Após um discurso inflamado em seu primeiro dia na República Democrática no Congo, o papa Francisco diminuiu o tom, mas manteve o enfoque político ao rezar uma missa em Kinshasa nesta quarta-feira (1º).
Mais de um milhão de pessoas compareceram ao evento, realizado na pista de um aeroporto voltado para membros do governo.
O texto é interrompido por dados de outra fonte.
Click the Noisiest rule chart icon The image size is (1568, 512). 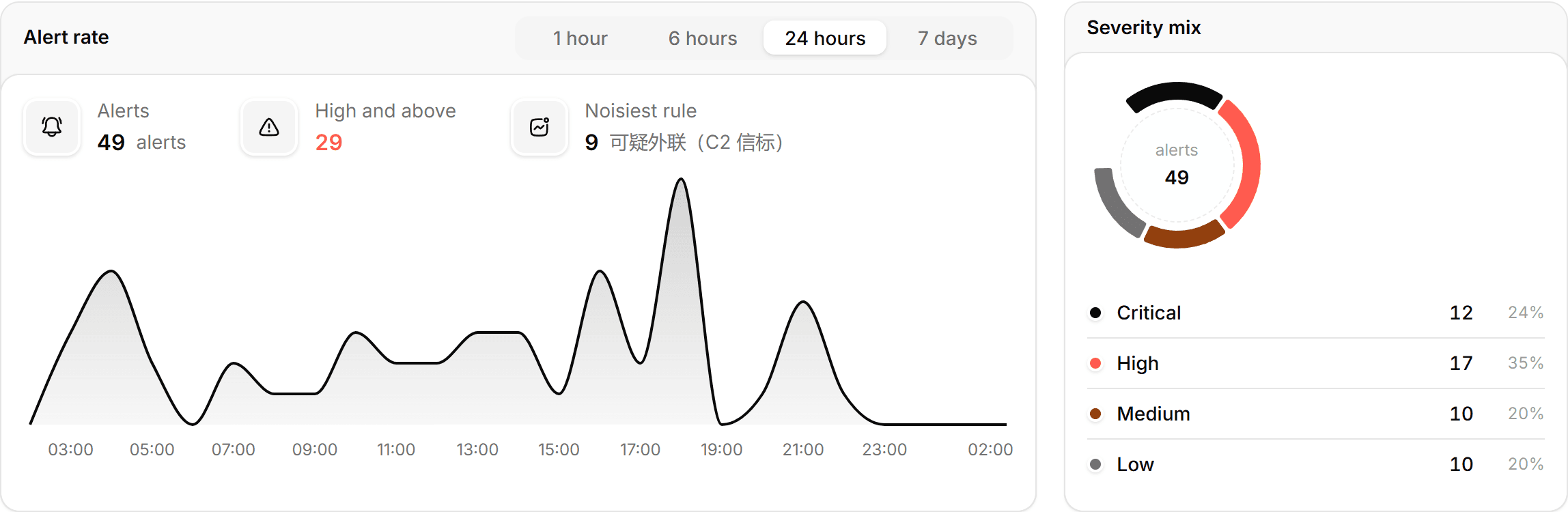(x=540, y=127)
Milhares dos presentes passaram a madrugada no local à espera do pontífice.
Se, na véspera, Francisco apontou o dedo para a comunidade internacional —segundo ele, culpada de submeter o país africano a um "colonialismo econômico" e fechar os olhos para as consequências— , desta vez ele se voltou à violência que assola a RDC há décadas —dados da ONU indicam que conflitos armados desalojaram 5,7 milhões de congoleses internamente e levaram quase um quarto da população de 96 milhões a enfrentar níveis severos de fome.
"A todos os habitantes deste país que chamam a si mesmos de cristãos, mas usam a violência, o Senhor está lhes dizendo: 'Baixem suas armas, abracem a piedade'", disse o pontífice, acrescentando que Deus desejava que seus fiéis tivessem "a coragem de conceder uns aos outros uma grande anistia do coração".
Na audiência, diversas mulheres usavam vestidos estampados com o rosto do líder da Igreja Católica, obedecendo a uma tradição de muitos países africanos de honrar dignatários, enquanto crianças assistiam à missa empoleiradas em um avião em busca de um ângulo melhor.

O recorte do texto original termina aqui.